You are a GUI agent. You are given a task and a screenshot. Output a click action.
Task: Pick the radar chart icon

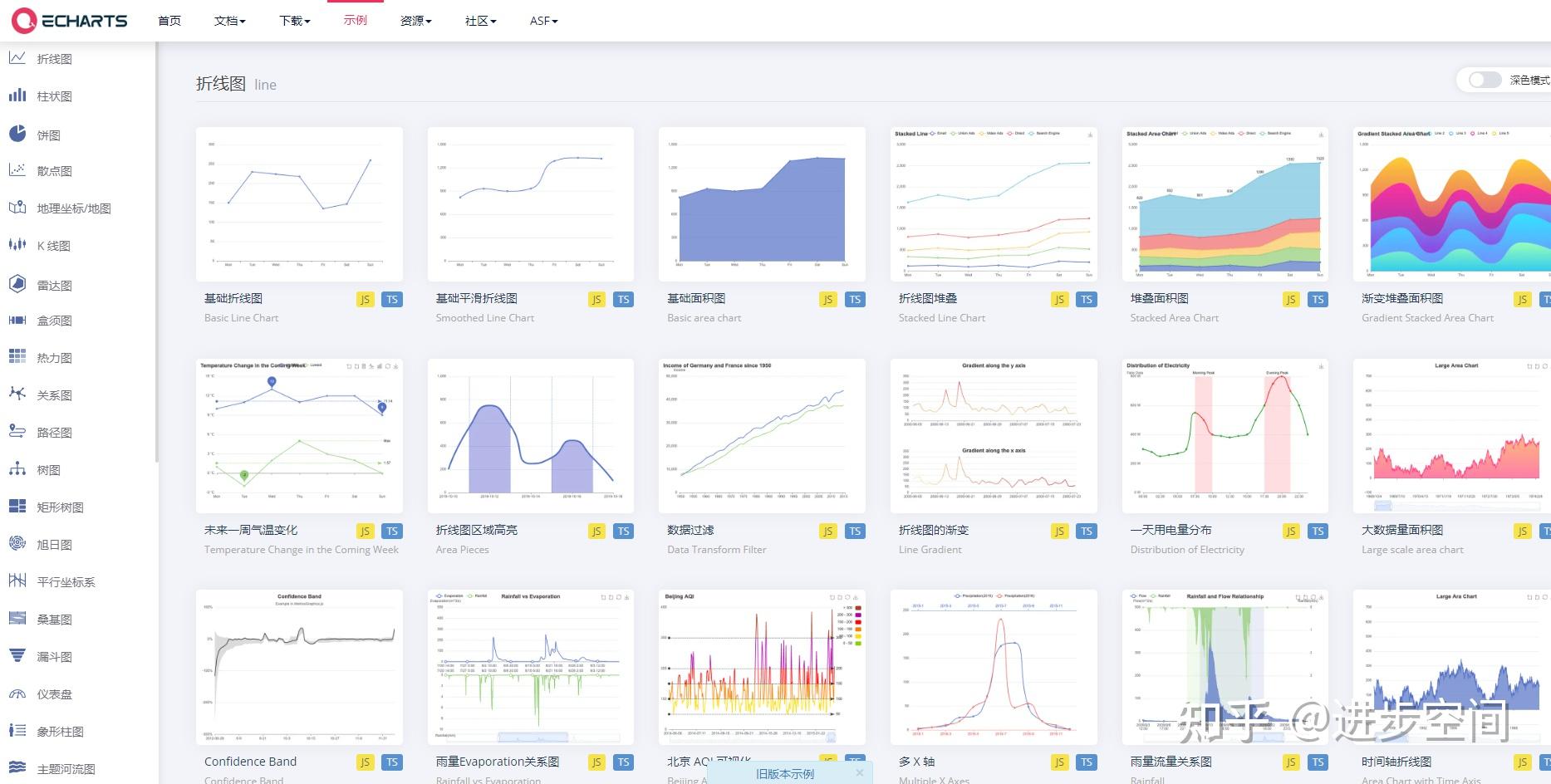point(17,284)
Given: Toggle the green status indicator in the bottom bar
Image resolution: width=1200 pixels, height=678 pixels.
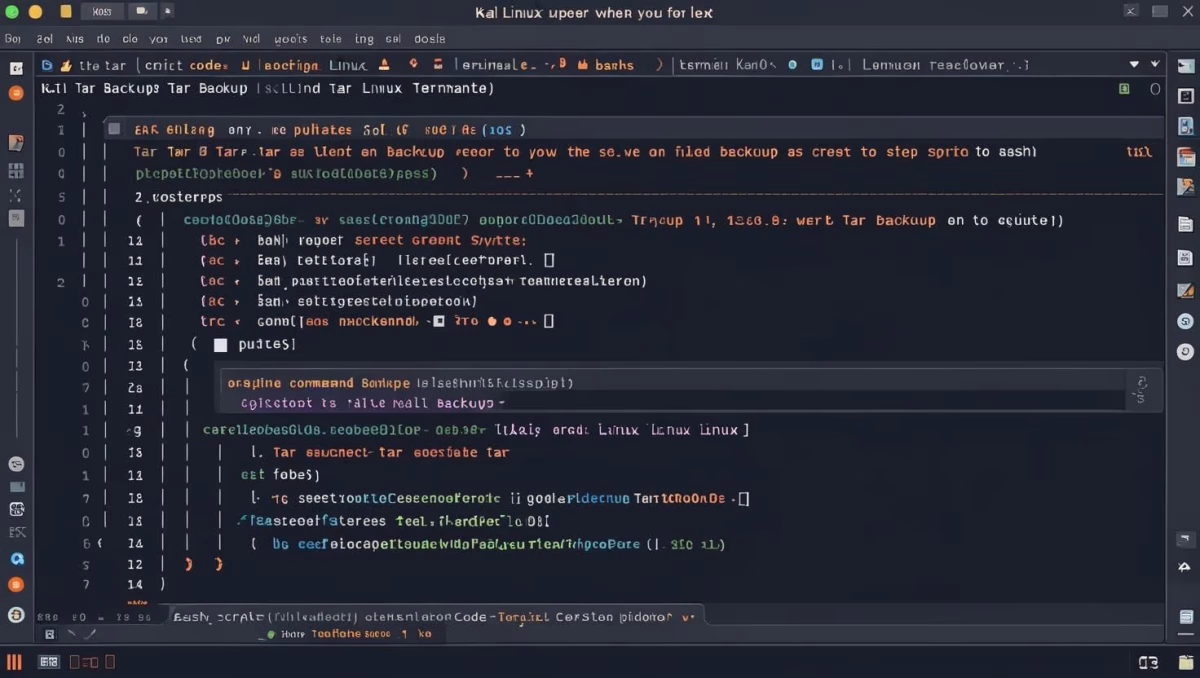Looking at the screenshot, I should point(270,633).
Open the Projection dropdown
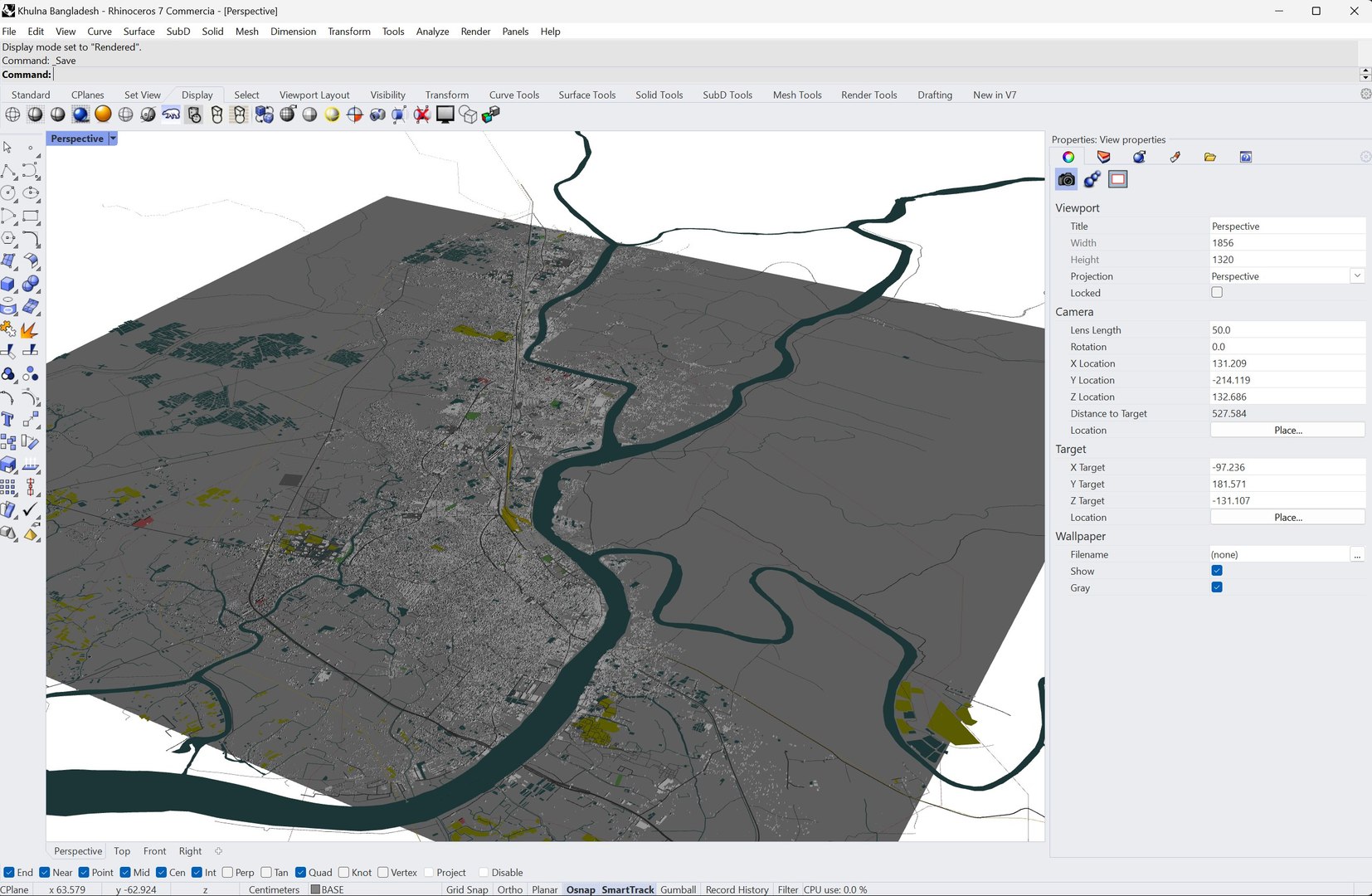 (1357, 276)
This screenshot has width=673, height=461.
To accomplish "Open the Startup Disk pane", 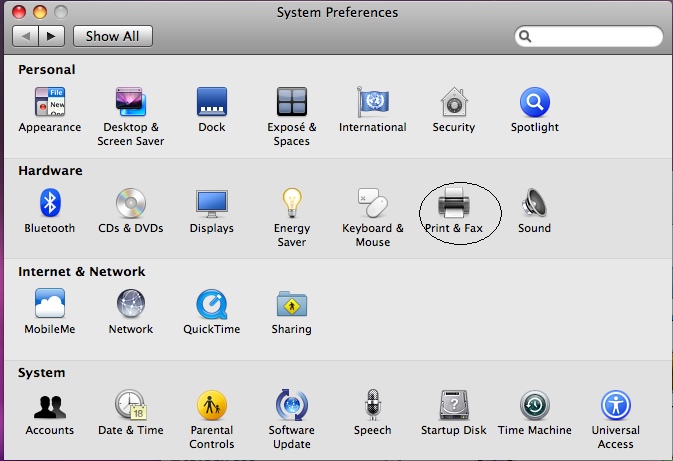I will pyautogui.click(x=453, y=406).
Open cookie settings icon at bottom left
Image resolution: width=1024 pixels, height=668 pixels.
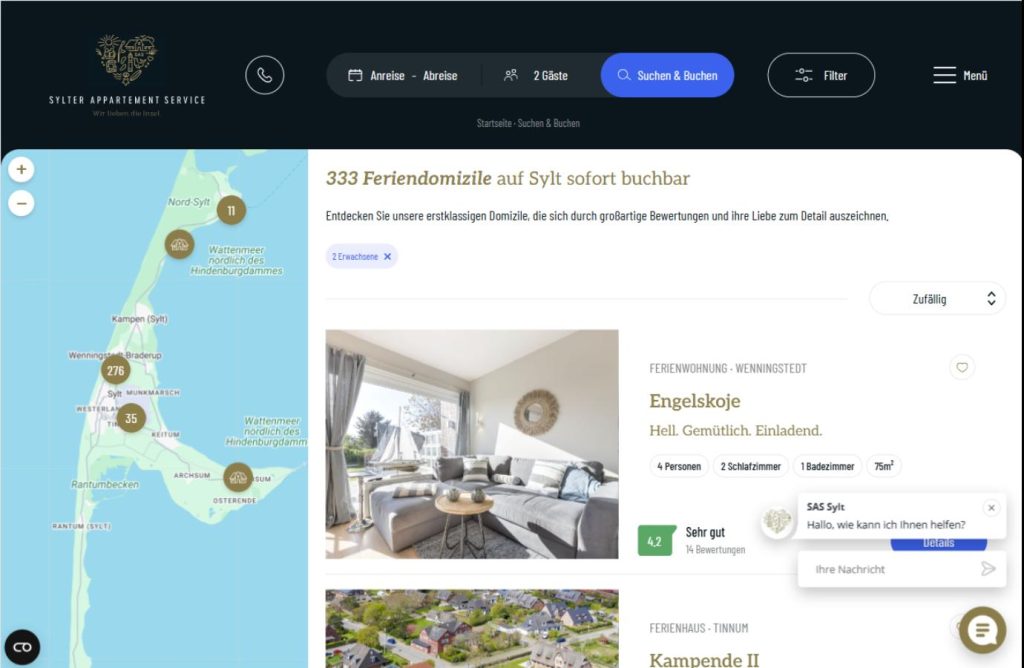(x=22, y=647)
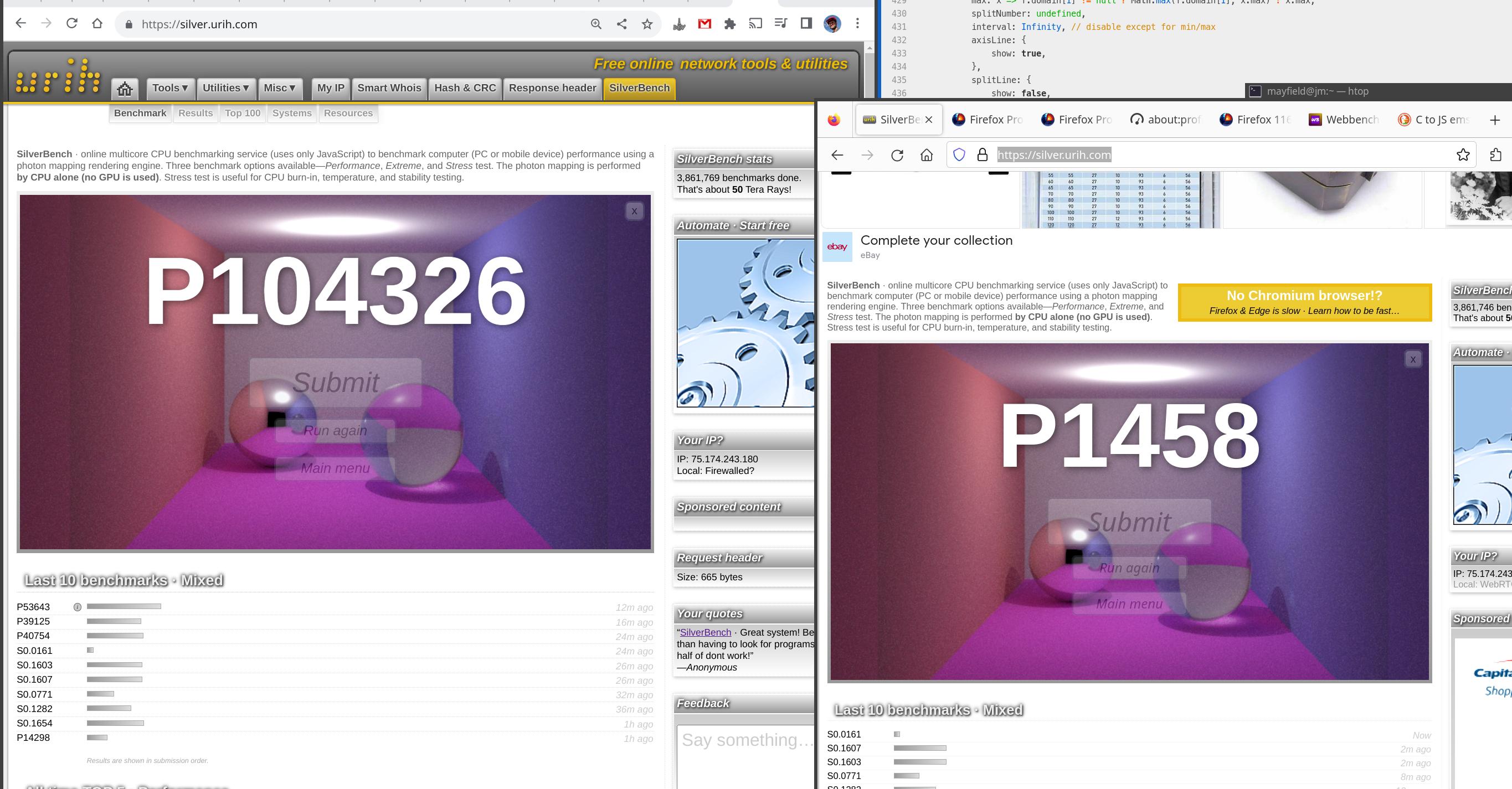Viewport: 1512px width, 789px height.
Task: Click Firefox extensions icon in toolbar
Action: point(1495,155)
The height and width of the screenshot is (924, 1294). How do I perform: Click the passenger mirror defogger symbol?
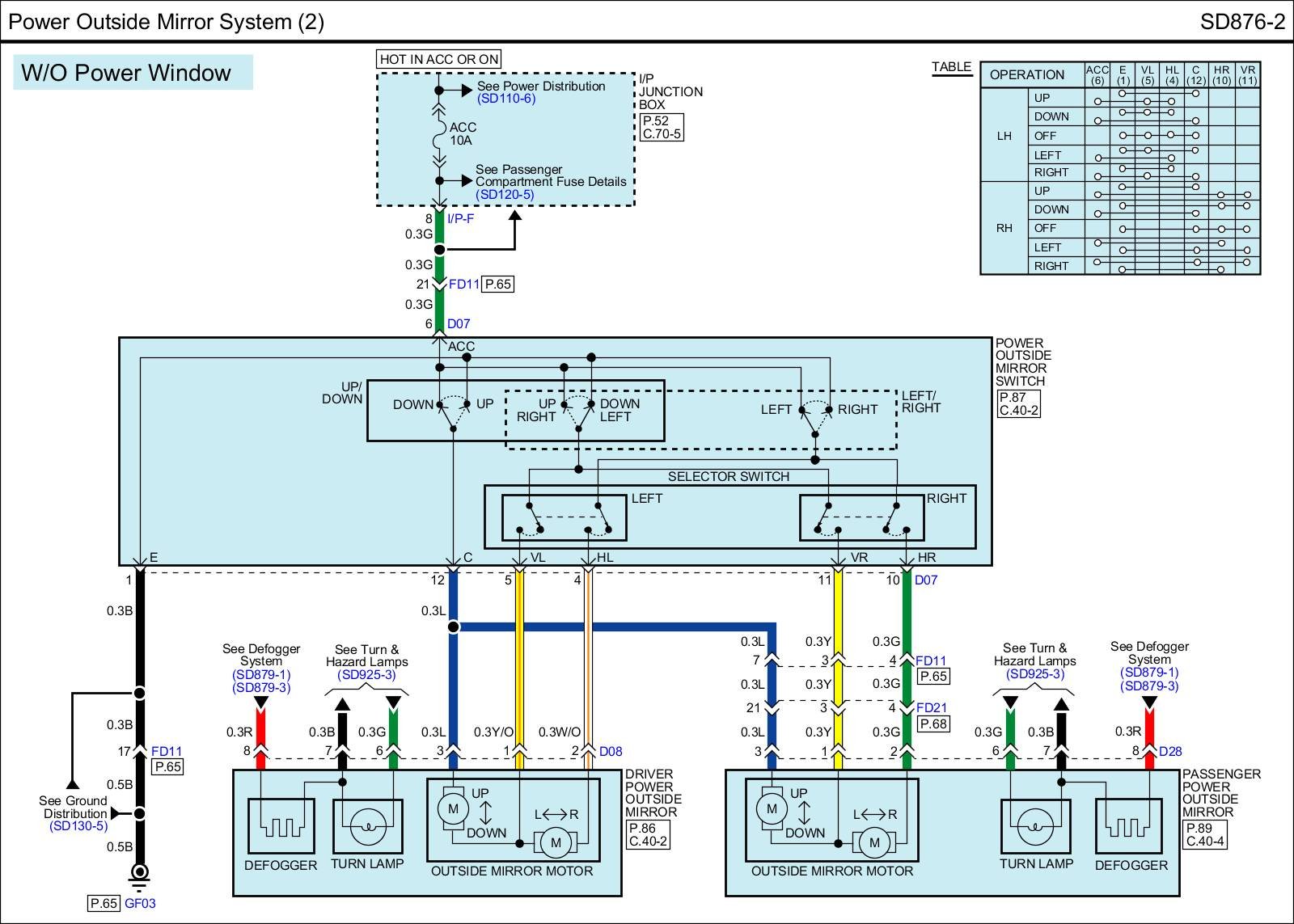coord(1131,826)
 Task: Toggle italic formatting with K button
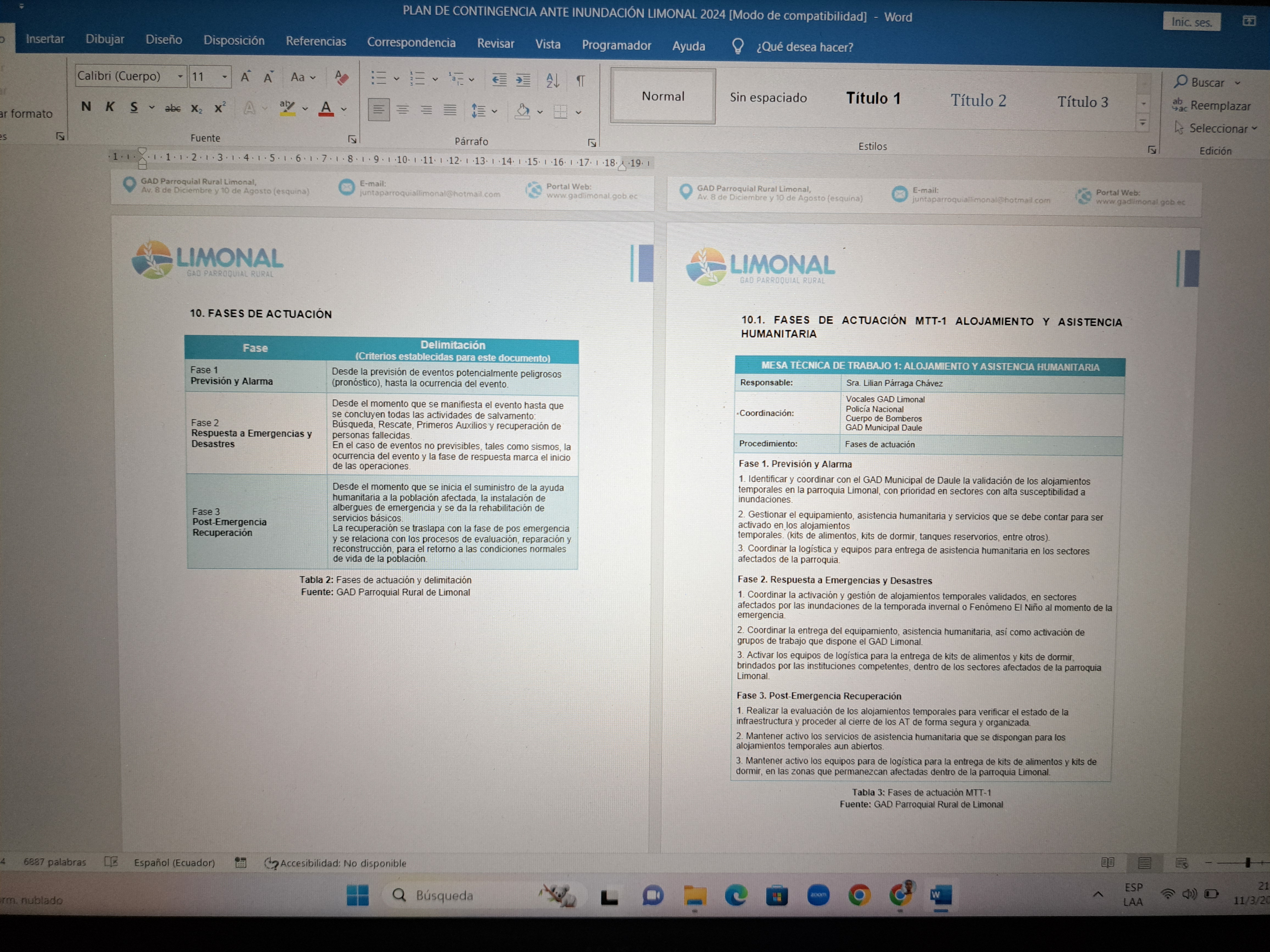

§ §

▶ **Objective**: Rewrite the data from the line holding "Open cookie settings icon at bottom left" through the end of the data, inclusive, with "Toggle" replaced by "Switch" and nothing else changed. Leave the pictures out of your answer.

▶ **Exercise output**:
Open cookie settings icon at bottom left
Image resolution: width=1024 pixels, height=668 pixels.
(x=22, y=647)
Viewport: 1512px width, 789px height.
Task: Click Firefox extensions icon in toolbar
Action: point(1495,155)
The height and width of the screenshot is (924, 1294). How do I perform: Click the passenger mirror defogger symbol?
coord(1131,826)
 Task: Switch italic formatting with K button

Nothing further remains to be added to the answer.